Q: “What are the differences between audio storage needs for digital audio and digital audio?”

A: Although audio and video are often thought of together as “A/V”, they are truly different animals when it comes to digital storage. Audio and video have different data transaction requirements, and therefore each have their own storage needs. Because of the relatively small size and large number of files pushed through the system in many audio applications, processing digital audio becomes very per instance, or transaction intensive. By comparison, video applications usually require extremely high bandwidth due to the constant demand for a smaller number of much larger files.

The actual rotation speed of the platters in a hard drive is extremely important to digital audio storage performance. The key here is, the faster the RPM the better. Anything less than 7200 is going to yield less than desirable results (10K & 15K is even better), i.e. less tracks, etc. Why? Well, again, several smaller files are written to sectors across the platter, and over the course of your project these files become noncontiguous. The heads have to move back and forth across the platters to write and read the scattered data. Think about the number of punch ins, edits, and takes you have on one track – now multiply that times all the tracks you use (lets say 24) – that’s a LOT for a hard drive to deal with, and a LOT of traveling for the heads.

On average, Video files are much larger than audio files. Bandwidth refers to the amount of data that can be transmitted in a fixed amount of time, and often is described in megabytes per second (MB/sec). Bandwidth is more important for video than spindle speed because of the way video NLEs access files. NLEs create large files comprised of detailed pixel/color information. These files require a big pipe to flow through at speeds fast enough for the video NLE to process. So, the key here is bandwidth – the wider the pipe the better!

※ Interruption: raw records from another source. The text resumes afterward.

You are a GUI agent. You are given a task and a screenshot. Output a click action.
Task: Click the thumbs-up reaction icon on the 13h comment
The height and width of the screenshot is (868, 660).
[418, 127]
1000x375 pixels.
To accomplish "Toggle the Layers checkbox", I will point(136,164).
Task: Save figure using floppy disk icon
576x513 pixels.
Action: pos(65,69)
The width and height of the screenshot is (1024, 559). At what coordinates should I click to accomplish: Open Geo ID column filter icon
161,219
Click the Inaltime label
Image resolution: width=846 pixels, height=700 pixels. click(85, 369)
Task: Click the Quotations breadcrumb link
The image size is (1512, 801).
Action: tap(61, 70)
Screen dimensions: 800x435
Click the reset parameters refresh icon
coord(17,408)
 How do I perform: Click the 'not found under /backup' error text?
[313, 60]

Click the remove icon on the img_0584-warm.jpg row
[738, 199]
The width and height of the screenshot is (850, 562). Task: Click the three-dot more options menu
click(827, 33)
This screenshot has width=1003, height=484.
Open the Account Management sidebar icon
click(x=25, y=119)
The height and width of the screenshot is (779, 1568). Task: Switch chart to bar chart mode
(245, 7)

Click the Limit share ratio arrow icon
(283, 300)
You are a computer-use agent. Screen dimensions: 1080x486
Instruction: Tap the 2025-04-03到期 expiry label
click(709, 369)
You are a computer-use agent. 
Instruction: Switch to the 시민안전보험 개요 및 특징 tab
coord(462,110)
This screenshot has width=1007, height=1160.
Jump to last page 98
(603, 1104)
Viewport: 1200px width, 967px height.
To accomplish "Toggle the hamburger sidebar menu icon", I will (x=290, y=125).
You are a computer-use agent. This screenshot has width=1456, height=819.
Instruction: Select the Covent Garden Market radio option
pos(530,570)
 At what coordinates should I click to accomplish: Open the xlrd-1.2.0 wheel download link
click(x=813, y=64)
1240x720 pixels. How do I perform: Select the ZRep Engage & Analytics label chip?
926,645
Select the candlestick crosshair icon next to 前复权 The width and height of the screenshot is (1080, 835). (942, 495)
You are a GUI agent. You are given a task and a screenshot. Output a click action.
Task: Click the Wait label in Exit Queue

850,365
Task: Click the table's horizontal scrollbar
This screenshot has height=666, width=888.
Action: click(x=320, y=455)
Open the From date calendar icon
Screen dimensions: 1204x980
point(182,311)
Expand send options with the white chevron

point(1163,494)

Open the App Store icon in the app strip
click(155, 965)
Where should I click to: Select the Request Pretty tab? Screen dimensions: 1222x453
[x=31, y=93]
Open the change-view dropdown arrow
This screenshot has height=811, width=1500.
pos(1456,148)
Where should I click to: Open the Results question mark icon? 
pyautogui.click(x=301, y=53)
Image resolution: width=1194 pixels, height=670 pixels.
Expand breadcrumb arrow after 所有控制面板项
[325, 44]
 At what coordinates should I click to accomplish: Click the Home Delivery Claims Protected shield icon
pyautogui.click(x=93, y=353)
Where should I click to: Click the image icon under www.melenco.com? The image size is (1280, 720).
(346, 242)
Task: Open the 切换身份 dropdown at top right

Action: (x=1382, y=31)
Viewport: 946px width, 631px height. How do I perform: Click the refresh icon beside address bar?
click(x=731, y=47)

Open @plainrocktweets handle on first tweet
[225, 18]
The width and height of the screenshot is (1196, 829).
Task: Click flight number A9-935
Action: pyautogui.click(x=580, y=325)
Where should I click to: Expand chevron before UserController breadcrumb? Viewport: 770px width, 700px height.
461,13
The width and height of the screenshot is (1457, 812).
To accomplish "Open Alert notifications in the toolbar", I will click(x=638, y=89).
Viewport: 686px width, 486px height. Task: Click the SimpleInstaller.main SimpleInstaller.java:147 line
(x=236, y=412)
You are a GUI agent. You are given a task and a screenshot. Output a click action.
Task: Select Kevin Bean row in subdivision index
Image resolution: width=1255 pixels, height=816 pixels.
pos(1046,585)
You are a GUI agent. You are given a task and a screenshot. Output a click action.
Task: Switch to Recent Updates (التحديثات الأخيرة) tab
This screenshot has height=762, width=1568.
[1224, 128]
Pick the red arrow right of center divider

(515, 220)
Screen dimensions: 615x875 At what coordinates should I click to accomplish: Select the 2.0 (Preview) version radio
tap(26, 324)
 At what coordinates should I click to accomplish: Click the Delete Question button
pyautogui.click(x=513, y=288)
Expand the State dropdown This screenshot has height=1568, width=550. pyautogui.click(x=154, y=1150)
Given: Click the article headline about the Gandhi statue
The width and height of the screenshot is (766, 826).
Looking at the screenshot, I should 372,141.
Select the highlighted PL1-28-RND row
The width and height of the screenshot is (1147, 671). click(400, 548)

Generally speaking, rotation speed and bandwidth affect the performance of both digital audio and digital video. However, rotation speed is more important to the effectiveness of digital audio storage and bandwidth is more important to the performance of digital video. There’s obviously more to this conversation than what we can cover here including the benefits of RAID, the use of several hard drives in one DAW (Round Robin recording), SCSI vs. FireWire, USB 2 and more. Stay tuned to inSync in the future (and many articles from the past) for more information.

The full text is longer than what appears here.